## begin TEXT SHOWN

Why, what’s this? It seems that the case of the smitten student just got a little more complex. If I’m interpreting that thought balloon correctly, Jannie isn’t overcome by lust for Professor Cameron at all, but is rather just buttering him up for her own inscrutable purposes. Is she planning on kidnapping him for ransom? On stealing his organs? On … getting a better grade than her work alone would merit, exactly as Toby suspected all along? Ha ha, isn’t everyone going to feel silly when that turns out to be the case! Anyway, this dude is probably her actual boyfriend. You can tell he’s more desirable to a young woman than Ian, because he knows about hip new bands like the Rolling Stones.

Gil Thorp, 1/14/19

Oh, man, this Gil Thorp storyline appears to be about how the tyranny of student confidentiality laws are shackling honest adults who need the right to humiliate children in public, to protect their reputation, and I for one am I here for it! In the meantime, please enjoy Kaz aggressively pointing at Gil to drive home his “point” that B/Robby Howry’s youthful transgressions are fair game in this PR battle.

## end TEXT SHOWN
## begin DATA ENTRIES

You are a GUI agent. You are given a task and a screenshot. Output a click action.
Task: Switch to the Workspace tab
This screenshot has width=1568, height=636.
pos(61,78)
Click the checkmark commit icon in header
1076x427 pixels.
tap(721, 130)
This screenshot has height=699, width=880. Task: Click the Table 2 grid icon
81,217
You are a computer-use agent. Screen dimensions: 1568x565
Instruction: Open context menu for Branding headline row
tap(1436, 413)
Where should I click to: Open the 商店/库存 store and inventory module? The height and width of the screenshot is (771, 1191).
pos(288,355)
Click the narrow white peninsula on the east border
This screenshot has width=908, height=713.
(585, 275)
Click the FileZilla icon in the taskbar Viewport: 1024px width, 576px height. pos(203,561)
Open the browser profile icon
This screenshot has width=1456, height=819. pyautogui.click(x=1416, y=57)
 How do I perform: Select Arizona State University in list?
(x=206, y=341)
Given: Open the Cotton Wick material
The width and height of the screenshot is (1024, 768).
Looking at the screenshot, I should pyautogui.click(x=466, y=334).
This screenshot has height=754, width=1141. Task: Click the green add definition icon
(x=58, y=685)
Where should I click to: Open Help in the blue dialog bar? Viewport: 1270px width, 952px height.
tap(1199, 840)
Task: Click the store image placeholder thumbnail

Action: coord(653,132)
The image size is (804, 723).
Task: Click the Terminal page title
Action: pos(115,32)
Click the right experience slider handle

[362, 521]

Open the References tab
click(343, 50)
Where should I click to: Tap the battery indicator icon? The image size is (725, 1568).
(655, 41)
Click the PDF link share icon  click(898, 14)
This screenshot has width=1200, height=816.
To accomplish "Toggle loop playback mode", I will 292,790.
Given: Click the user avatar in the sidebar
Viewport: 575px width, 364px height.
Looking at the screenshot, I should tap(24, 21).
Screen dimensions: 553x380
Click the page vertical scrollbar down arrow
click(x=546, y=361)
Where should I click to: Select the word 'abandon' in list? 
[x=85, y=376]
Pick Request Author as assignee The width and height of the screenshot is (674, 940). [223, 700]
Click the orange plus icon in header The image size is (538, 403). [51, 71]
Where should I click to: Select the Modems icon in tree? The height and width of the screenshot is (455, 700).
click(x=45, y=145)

## end DATA ENTRIES

WHAT IS BEING ASKED → In the comic strip commentary, what reason is given for why the other man is more desirable to a young woman than Ian?

WRITTEN SOLUTION → He knows about hip new bands like the Rolling Stones.